Warren spent his young adult life working as a tobacco factory laborer in Durham to raise money for college. Having saved enough money, he enrolled in Kittrell College in Vance County, North Carolina. After graduation Warren received the Doctor of Medicine degree from Shaw University’s Leonard Medical School in Raleigh, North Carolina.
Dr. Warren was a participant in the establishment of three of Black Durham’s most prominent enterprises. In 1898, he worked alongside prominent black physician, Dr. Aaron McDuffie Moore, businessman John Merrick, and others to establish the North Carolina Mutual Life and Provident Association. North Carolina Mutual eventually became and remained the largest black-owned business in the United States during much of the 20th Century.

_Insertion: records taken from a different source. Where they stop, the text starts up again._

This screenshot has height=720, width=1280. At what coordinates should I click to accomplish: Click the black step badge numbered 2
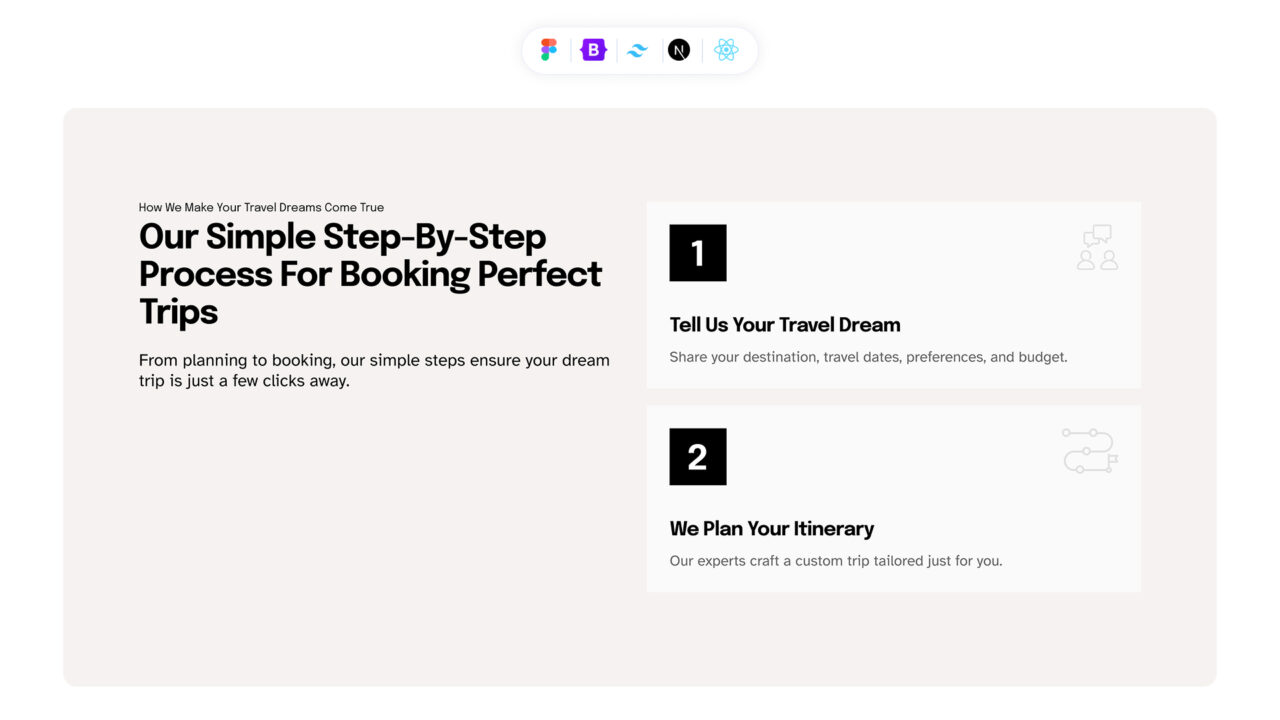click(x=697, y=456)
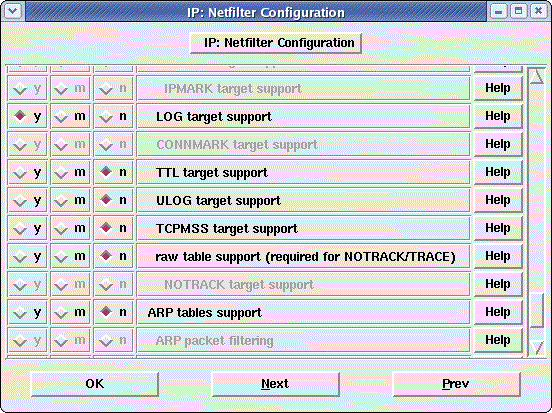Enable 'y' for raw table support
The width and height of the screenshot is (552, 413).
point(27,256)
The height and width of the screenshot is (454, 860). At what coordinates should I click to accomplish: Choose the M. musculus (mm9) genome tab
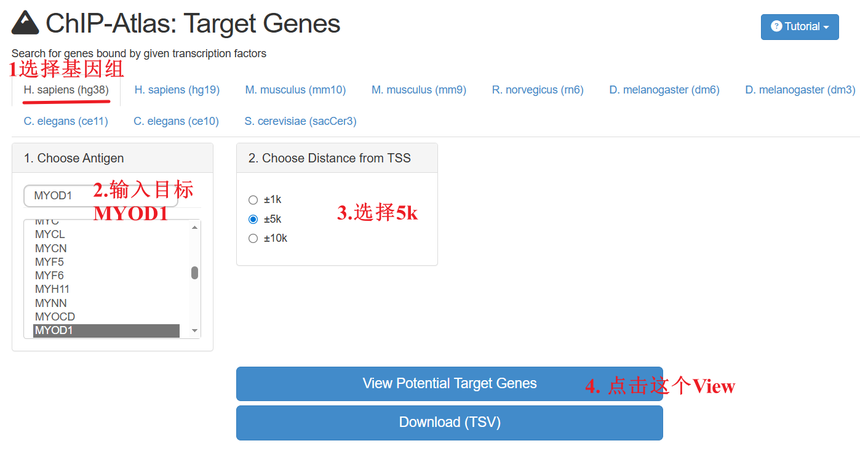[x=418, y=90]
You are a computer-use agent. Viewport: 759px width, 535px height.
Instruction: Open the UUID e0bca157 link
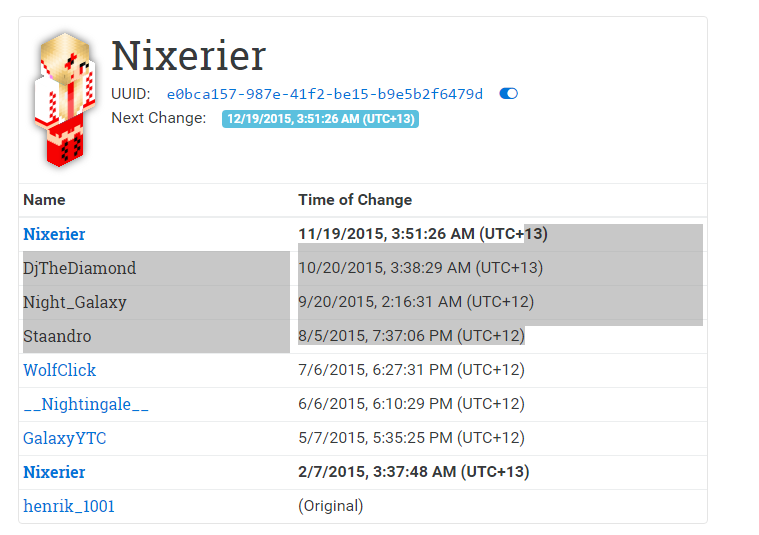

In 1901, Warren, Moore and Merrick, persuaded Washington Duke to fund the construction of Lincoln Hospital for African Americans in Durham. After Dr. Moore’s death in 1919, Warren served as the Chairman of the Lincoln Hospital Board of Trustees. Under Warren’s leadership, Lincoln Hospital moved to a modern building, established physician training programs, built a strong relationship with the Duke University School of Medicine, and began receiving an annual donation from the Duke Endowment.
Recognizing that the black citizens of Durham needed their own bank, in 1908 Warren again worked with Merrick, Moore, and other black leaders to establish Mechanics and Farmers Bank. In addition to serving as a savings bank, Mechanics and Farmers Bank provided loans to members of the black community for homes and businesses that they had difficulty getting at white-owned banks. Mechanics and Farmers Bank remains in operation today.
Warren was also instrumental in promoting literacy in the African American community through his work with the Durham Colored Library Incorporated. The library was the brainchild of Dr. Aaron M. Moore and had its beginning in the White Rock Baptist Church basement in 1913. The meager library grew and by the 1930s it was outgrowing the confines of its second location on Pettigrew Street. Warren donated the equivalent of $70,000 in 2019 dollars to purchase the land for a modern library. The new library opened on January 17, 1940, only fourteen days before Warren’s death on January 31, 1940 in Durham. Renamed in his honor, the Stanford L. Warren Library serves as a continuous reminder of the efforts of Warren to uplift the Durham community.
Dr. Warren married Julia McCauley on December 28, 1904. McCauley attended Howard University and worked as a teacher in Durham. McCauley was Durham’s first beautician and hair stylist, opening Warenetta Beauty Parlor for white and black patrons in 1919. They had one daughter, Selena Warren Wheeler, who would later become the director of Stanford L. Warren Library in 1932.